The request
Print the following data back line for line, changing nothing.

Information given

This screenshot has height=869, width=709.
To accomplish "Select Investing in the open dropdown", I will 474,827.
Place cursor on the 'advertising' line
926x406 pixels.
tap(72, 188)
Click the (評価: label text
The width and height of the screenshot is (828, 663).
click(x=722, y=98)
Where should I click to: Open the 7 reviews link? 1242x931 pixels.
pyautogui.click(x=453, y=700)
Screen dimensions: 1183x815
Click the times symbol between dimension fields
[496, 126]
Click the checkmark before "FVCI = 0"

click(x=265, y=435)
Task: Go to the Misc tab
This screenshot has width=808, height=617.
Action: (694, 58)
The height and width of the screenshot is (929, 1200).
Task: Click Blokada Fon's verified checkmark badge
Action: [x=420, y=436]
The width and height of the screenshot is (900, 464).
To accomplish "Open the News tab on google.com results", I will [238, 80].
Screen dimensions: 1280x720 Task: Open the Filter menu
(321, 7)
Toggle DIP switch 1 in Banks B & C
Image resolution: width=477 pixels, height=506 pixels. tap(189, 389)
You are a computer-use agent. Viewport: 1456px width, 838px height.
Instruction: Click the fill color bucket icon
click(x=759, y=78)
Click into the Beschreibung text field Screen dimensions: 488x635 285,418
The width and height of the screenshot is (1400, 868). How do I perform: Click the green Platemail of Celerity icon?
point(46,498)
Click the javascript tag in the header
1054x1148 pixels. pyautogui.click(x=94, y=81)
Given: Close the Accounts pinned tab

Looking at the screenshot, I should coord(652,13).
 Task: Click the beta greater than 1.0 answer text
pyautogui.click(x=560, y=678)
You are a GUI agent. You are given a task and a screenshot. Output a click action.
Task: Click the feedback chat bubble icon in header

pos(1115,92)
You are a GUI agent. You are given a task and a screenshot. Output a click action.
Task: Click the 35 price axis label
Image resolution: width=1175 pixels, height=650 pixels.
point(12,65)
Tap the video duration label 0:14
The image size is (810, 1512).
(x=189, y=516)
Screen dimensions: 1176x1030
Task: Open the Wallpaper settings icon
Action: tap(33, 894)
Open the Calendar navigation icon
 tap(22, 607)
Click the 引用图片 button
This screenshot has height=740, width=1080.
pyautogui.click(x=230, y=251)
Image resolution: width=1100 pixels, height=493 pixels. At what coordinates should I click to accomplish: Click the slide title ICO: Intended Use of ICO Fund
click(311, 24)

Answer for the task
This screenshot has height=869, width=709.
To accomplish "Select Investing in the open dropdown", I will 474,827.
Place cursor on the 'advertising' line
926x406 pixels.
tap(72, 188)
Click the (評価: label text
The width and height of the screenshot is (828, 663).
click(x=722, y=98)
Where should I click to: Open the 7 reviews link? 1242x931 pixels.
pyautogui.click(x=453, y=700)
Screen dimensions: 1183x815
Click the times symbol between dimension fields
[496, 126]
Click the checkmark before "FVCI = 0"

click(x=265, y=435)
Task: Go to the Misc tab
This screenshot has width=808, height=617.
Action: (694, 58)
The height and width of the screenshot is (929, 1200).
Task: Click Blokada Fon's verified checkmark badge
Action: [x=420, y=436]
The width and height of the screenshot is (900, 464).
To accomplish "Open the News tab on google.com results", I will [238, 80].
Screen dimensions: 1280x720 Task: Open the Filter menu
(321, 7)
Toggle DIP switch 1 in Banks B & C
Image resolution: width=477 pixels, height=506 pixels. tap(189, 389)
You are a computer-use agent. Viewport: 1456px width, 838px height.
Instruction: Click the fill color bucket icon
click(x=759, y=78)
Click into the Beschreibung text field Screen dimensions: 488x635 285,418
The width and height of the screenshot is (1400, 868). How do I perform: Click the green Platemail of Celerity icon?
point(46,498)
Click the javascript tag in the header
1054x1148 pixels. pyautogui.click(x=94, y=81)
Given: Close the Accounts pinned tab

Looking at the screenshot, I should coord(652,13).
 Task: Click the beta greater than 1.0 answer text
pyautogui.click(x=560, y=678)
You are a GUI agent. You are given a task and a screenshot. Output a click action.
Task: Click the feedback chat bubble icon in header

pos(1115,92)
You are a GUI agent. You are given a task and a screenshot. Output a click action.
Task: Click the 35 price axis label
Image resolution: width=1175 pixels, height=650 pixels.
point(12,65)
Tap the video duration label 0:14
The image size is (810, 1512).
(x=189, y=516)
Screen dimensions: 1176x1030
Task: Open the Wallpaper settings icon
Action: tap(33, 894)
Open the Calendar navigation icon
 tap(22, 607)
Click the 引用图片 button
This screenshot has height=740, width=1080.
pyautogui.click(x=230, y=251)
Image resolution: width=1100 pixels, height=493 pixels. At what coordinates should I click to accomplish: Click the slide title ICO: Intended Use of ICO Fund
click(311, 24)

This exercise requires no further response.